John W. Loy ’61 received the Distinguished Service Award from the North American Society for the Sociology of Sport in November 2003. He is a founding member and past president of the organization. 


David Sack ’65 is on loan from Johns Hopkins University Medical School to the International Centre for Diarrhoeal Disease Research in Dhaka, Bangladesh, where he serves as director. Sack began his career as director of the Indian Health Center in Lame Deer, Montana, and served as a volunteer physician in Zaire before joining Johns Hopkins. He is in his second term of office at the center. The British Medical Journal featured Sack and the center in its December 2003 issue.

Thomas W. “Tom” Sherwood ’65 lives in Cincinnati. After five years of graduate work at the University of Cincinnati College Conservatory of Music, he began singing in concerts and teaching voice in the tristate area. He also teaches voice at Xavier University.


William “Bill” Coggins ’66 is completing 35 years of federal civilian service, most of which he served with the U.S. Secret Service and the Federal Bureau of investigation. In a year or so, Coggins says he plans to retire and move to St. James plantation, North Carolina, for a life of cruising the Intracoastal Waterway, fishing, and some (poor) golf.

Mary Crouter Gerlitz ’66 is cofounder, administrative coordinator, and primary keyboardist for Cantori Domino, a group that performs sacred choral music. She was previously organist at Bel Air Presbyterian Church in Los Angeles for 17 years and worked during that period in a variety of administrative positions at the University of Southern California. She is now administrative coordinator for the honors general education program at USC. During a brief leave from the university, Gerlitz was administrator for the Orange County Pacific Symphony.
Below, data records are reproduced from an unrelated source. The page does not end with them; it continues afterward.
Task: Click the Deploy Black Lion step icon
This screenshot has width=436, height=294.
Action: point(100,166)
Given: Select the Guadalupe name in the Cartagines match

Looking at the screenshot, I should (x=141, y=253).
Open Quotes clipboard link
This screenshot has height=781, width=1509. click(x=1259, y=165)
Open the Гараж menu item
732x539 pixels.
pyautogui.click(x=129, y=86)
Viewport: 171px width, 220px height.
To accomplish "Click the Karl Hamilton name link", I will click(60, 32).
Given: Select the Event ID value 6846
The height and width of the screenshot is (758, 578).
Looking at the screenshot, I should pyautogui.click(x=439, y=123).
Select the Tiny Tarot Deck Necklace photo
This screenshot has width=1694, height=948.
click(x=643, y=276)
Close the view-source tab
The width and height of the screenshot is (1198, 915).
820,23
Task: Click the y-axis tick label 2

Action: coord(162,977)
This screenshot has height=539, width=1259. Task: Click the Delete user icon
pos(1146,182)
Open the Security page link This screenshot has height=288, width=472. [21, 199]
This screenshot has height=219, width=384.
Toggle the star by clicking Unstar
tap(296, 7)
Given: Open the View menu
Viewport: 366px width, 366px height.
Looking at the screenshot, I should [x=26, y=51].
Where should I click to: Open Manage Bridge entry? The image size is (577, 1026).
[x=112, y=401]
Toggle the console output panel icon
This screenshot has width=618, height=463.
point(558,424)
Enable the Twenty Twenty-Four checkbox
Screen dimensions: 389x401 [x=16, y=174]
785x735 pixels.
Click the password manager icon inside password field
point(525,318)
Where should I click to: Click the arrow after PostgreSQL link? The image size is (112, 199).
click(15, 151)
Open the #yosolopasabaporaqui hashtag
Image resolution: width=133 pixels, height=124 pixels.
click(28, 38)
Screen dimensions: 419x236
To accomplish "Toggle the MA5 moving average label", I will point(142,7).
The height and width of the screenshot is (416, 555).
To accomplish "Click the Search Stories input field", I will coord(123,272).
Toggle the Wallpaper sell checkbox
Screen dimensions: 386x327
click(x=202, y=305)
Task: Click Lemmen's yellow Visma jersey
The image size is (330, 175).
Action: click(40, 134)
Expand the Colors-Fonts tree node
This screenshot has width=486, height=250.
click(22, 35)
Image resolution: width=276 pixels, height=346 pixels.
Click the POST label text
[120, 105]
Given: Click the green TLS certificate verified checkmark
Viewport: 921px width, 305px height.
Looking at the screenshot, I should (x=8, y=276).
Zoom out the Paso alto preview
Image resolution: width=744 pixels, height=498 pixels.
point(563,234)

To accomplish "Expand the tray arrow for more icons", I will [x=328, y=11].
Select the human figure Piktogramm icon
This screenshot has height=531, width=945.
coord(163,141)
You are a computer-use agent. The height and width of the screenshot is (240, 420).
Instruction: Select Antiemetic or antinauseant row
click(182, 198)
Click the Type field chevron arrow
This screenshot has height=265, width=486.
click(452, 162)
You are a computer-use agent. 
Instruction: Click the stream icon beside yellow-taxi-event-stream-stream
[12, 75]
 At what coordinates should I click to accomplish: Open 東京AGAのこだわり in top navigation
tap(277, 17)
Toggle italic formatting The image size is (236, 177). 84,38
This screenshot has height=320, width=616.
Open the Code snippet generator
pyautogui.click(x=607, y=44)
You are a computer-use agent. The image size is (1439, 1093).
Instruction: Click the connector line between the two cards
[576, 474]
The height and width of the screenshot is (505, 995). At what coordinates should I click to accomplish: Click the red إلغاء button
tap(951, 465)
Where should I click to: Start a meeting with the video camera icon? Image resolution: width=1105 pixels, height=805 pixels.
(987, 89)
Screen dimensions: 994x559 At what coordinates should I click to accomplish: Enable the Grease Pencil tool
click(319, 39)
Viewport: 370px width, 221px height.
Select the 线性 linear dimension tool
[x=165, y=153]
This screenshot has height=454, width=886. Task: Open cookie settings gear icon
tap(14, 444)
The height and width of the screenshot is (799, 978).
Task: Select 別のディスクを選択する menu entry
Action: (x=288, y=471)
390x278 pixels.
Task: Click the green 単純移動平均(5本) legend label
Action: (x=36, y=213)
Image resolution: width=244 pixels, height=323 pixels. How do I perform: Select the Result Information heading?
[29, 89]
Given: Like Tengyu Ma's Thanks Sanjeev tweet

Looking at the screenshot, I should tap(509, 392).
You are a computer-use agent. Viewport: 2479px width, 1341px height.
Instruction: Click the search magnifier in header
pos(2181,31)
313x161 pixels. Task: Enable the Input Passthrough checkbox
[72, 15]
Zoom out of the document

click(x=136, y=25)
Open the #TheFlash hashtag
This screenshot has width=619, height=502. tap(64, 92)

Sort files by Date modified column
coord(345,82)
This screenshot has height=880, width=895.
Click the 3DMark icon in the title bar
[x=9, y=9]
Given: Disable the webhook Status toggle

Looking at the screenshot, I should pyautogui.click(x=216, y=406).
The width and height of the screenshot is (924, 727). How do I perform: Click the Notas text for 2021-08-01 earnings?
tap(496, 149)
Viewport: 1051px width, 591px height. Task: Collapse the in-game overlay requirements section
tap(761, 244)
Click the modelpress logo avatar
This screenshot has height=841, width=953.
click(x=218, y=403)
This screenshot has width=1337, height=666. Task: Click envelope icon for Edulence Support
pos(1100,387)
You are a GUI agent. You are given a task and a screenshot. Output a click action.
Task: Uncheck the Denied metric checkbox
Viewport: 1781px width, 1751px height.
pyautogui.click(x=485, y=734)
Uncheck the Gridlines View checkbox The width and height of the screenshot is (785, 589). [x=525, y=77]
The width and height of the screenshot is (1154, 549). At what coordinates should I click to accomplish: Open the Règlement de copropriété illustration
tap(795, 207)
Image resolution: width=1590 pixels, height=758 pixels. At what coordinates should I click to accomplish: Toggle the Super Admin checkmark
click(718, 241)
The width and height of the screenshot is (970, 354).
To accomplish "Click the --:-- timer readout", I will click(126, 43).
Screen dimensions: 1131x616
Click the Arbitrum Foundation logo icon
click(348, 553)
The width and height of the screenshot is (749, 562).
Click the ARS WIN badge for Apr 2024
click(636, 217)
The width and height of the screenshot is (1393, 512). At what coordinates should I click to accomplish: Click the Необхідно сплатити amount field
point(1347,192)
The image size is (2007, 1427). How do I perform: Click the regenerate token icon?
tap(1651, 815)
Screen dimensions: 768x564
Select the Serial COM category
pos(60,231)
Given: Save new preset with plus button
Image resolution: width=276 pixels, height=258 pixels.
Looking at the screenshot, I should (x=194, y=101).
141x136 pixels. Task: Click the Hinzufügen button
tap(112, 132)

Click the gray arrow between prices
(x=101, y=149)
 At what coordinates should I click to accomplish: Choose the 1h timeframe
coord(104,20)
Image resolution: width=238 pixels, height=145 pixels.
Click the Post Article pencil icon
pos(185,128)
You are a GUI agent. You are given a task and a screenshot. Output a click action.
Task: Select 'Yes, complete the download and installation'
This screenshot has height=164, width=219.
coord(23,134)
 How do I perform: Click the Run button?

Pamela Bunje Bower ’67 is a maternal, newborn, and pediatrics social worker at Allegheny General Hospital in Pittsburgh. She and her husband, Peter C. Bower, have three sons: Robin, a junior at Ashland university in Ashland, Ohio, and twins Corey and Ashley. Corey is a senior at Drew University in Madison, New Jersey, and Ashley is in his final year at the U.S. Naval Academy in Annapolis, Maryland.


Dawn Lea Erdman Black ’68 is coauthoring a book on Natalia Shelikov, Alaska’s first Russian woman governor. The Wilson Center has tentatively accepted the book for publication.

James “Jim” Brady ’68 taught all aspects of science in public high schools for 32 years, 8 of them in Pennsylvania and 24 in California. Now retired, Brady plans to spend a year taking control of “all of those little things we let get ahead of us,” and then he will start a second career, most likely in medical lab work. He and his wife have been married for 33 years.

Sophia Kouidou-Giles ’68 displayed poetry at transitions and Passages, an exhibit that included quilt art and sculpture at Seattle’s St. Mark’s Cathedral in November 2003. Through the show, Kouidou-Giles and two other artists documented their experiences with the deaths of loved ones and the circle of life. A selection of her poems from the same collection and quilt art by another artist were displayed at Visual Verse, an exhibit at the College’s Ronna and Eric Hoffman Gallery of Contemporary Art in July 2004.